Sudanese rebels must stop recruiting children and keep their fighters out of a refugee camp in South Sudan, U.S. Assistant Secretary of State for Population, Refugees, and Migration Anne Richard said.
U.S. officials in Washington met with leaders of the rebel Sudan People’s Liberation Movement-North after receiving reports in September that the group was recruiting in refugee camps inside South Sudan where the United Nations says more than 175,000 people have fled violence in Sudan.
“Our message to them was really about the civilian nature of the camp and have asked them to please not use a camp which is supposed to be civilian as a center for R and R or for recruitment of soldiers,” Richard told reporters today in Juba, South Sudan’s capital. “Especially we’ve asked that they not take children to serve as soldiers.”
The refugees are fleeing fighting that began more than a year ago between President Umar al-Bashir’s government and rebels who fought during a two-decade civil alongside the forces of South Sudan, which gained independence in July last year.
The fighting is concentrated in oil-rich Southern Kordofan and Blue Nile states, where New York-based Human Rights Watch said in April that civilians are bearing the brunt of indiscriminate bombing by government aircraft.
Arnu Lodi, a spokesman for the rebels, denied the insurgents recruited children and others in the refugee camps.
“The SPLM-N are not taking any children,” he said by phone from Nairobi, the Kenyan capital. “They are not recruiting in the camp.”

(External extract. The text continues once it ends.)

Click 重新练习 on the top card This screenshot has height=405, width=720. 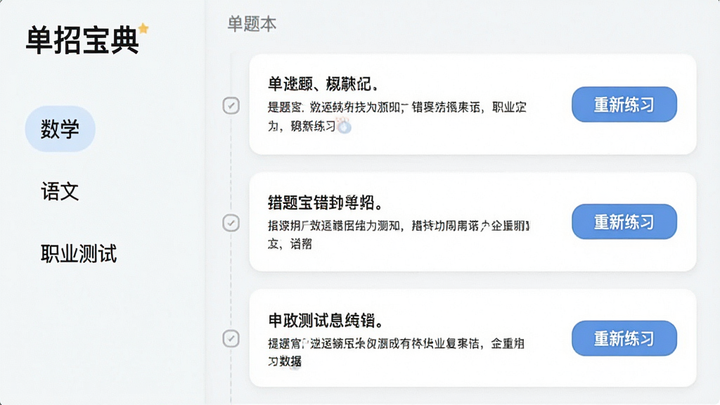624,104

While Richard said she saw uniformed soldiers when she visited Yida camp in South Sudan’s Unity state, it wasn’t clear if they were rebels or members of South Sudan’s army. Yida houses 63,468 refugees from Southern Kordofan, according to the UN.

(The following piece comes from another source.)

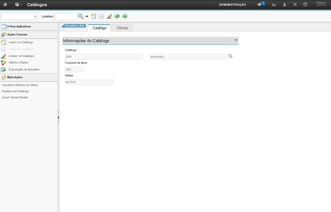
Task: Open the Go To applications menu dropdown
Action: [18, 5]
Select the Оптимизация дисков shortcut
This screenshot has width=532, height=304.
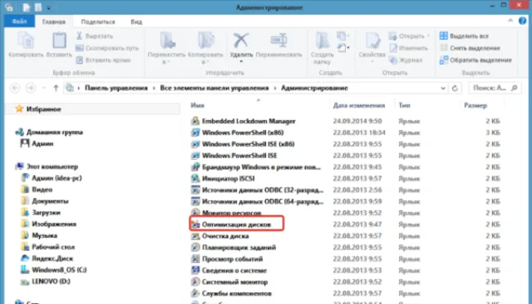[236, 224]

While the rebels sometimes visit their families in the camps, Lodi said, they don’t carry weapons.
There are reports of “tens of thousands” waiting to cross the border once the rainy season ends, Richard said. She held meetings with South Sudanese government and UN refugee agency officials about finding alternative locations to house new refugees, as well as relocate those already in Yida, which is too close to the border.
The U.S. government increased its budget this year for refugees in South Sudan to $53 million from $29 million, Richard said.